(begin)

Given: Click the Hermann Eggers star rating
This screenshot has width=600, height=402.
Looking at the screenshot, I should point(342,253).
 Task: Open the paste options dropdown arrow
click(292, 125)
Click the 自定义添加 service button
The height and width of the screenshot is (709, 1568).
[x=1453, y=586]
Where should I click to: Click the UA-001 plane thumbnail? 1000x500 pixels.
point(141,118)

(end)
(begin)

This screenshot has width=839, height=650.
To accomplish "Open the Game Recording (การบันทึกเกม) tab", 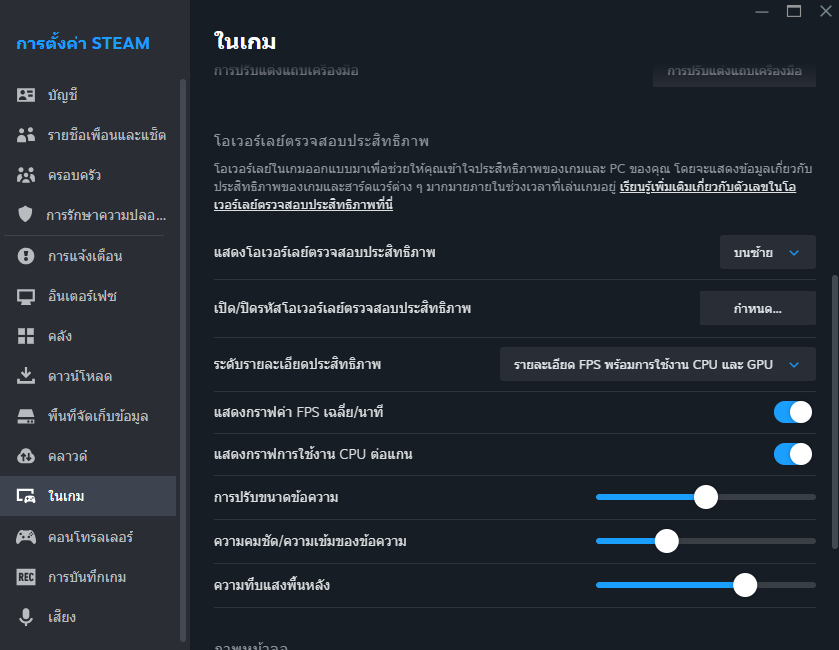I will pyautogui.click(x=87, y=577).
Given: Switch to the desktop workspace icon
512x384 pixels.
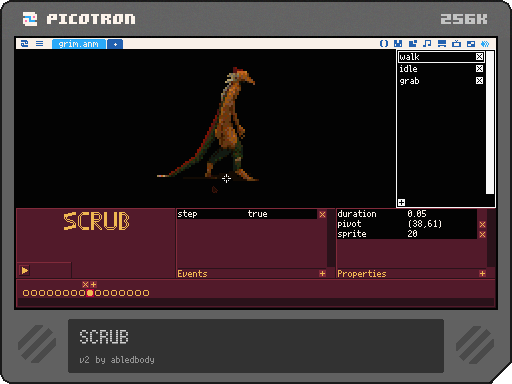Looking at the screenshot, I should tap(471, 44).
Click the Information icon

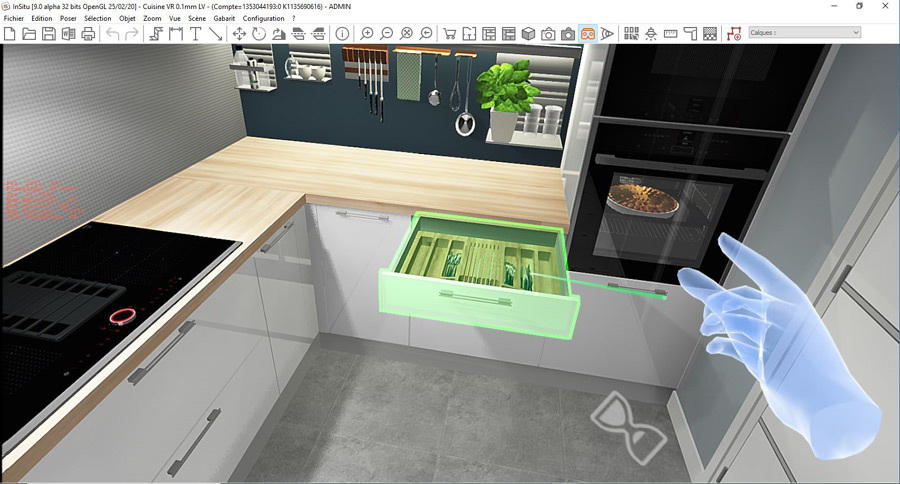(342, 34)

(end)
(begin)

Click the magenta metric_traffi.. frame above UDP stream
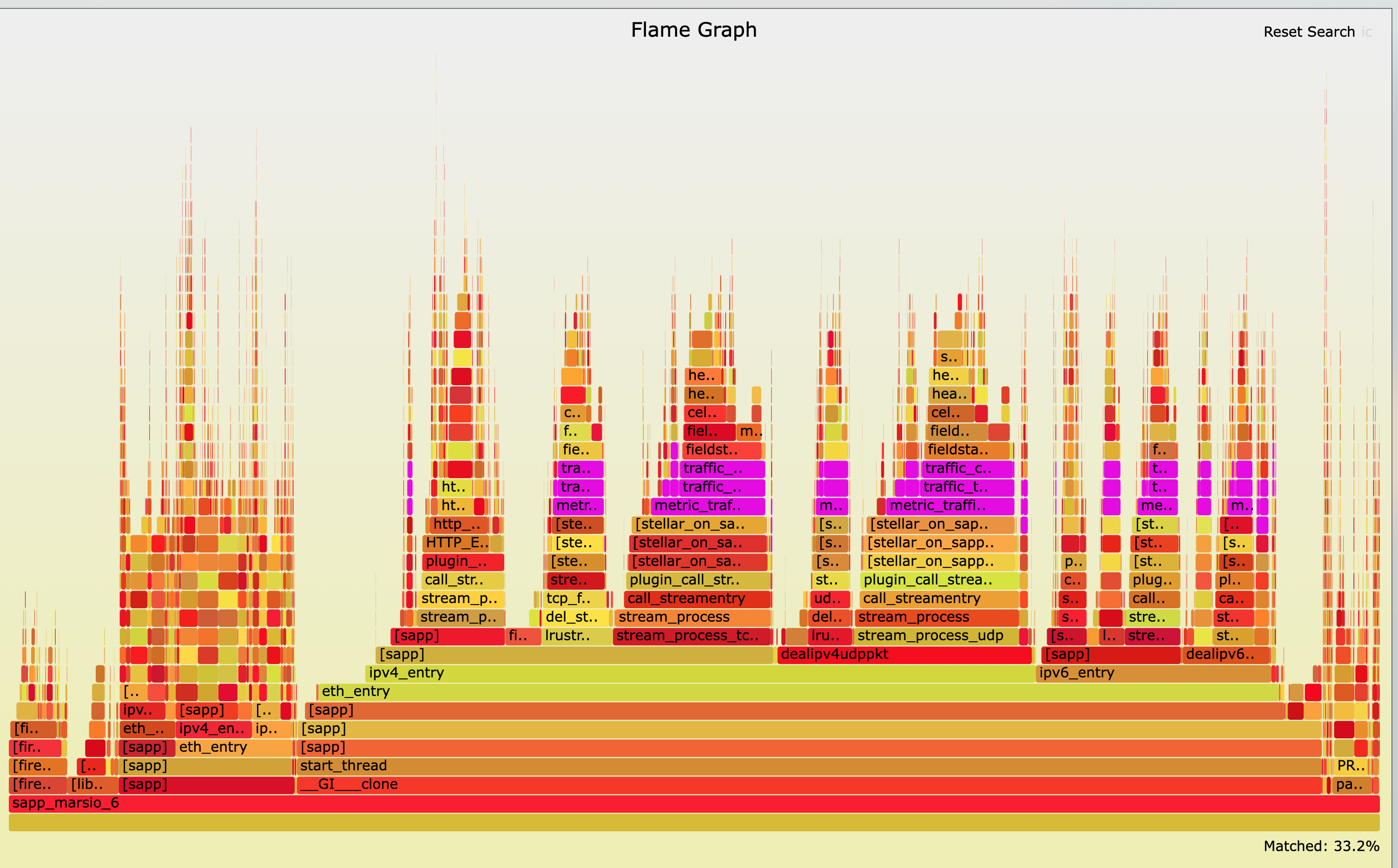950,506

(end)

Stated problem -> Select every line in the listing above that contains the string "height", matching case exactly.

Task response ->
This screenshot has width=600, height=402.
The height and width of the screenshot is (709, 1568).
This screenshot has width=839, height=650.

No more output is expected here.